■ **TASK BRIEF**: Without omitting anything, return the records precisely as given.
----- DATASET ENTRIES
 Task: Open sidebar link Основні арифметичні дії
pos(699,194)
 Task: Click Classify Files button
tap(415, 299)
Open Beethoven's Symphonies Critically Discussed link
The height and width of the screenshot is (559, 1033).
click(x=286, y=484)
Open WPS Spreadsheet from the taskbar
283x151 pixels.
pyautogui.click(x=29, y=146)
----------
■ **EXERCISE RESULT**:
 Task: Open sidebar link Основні арифметичні дії
pos(699,194)
 Task: Click Classify Files button
tap(415, 299)
Open Beethoven's Symphonies Critically Discussed link
The height and width of the screenshot is (559, 1033).
click(x=286, y=484)
Open WPS Spreadsheet from the taskbar
283x151 pixels.
pyautogui.click(x=29, y=146)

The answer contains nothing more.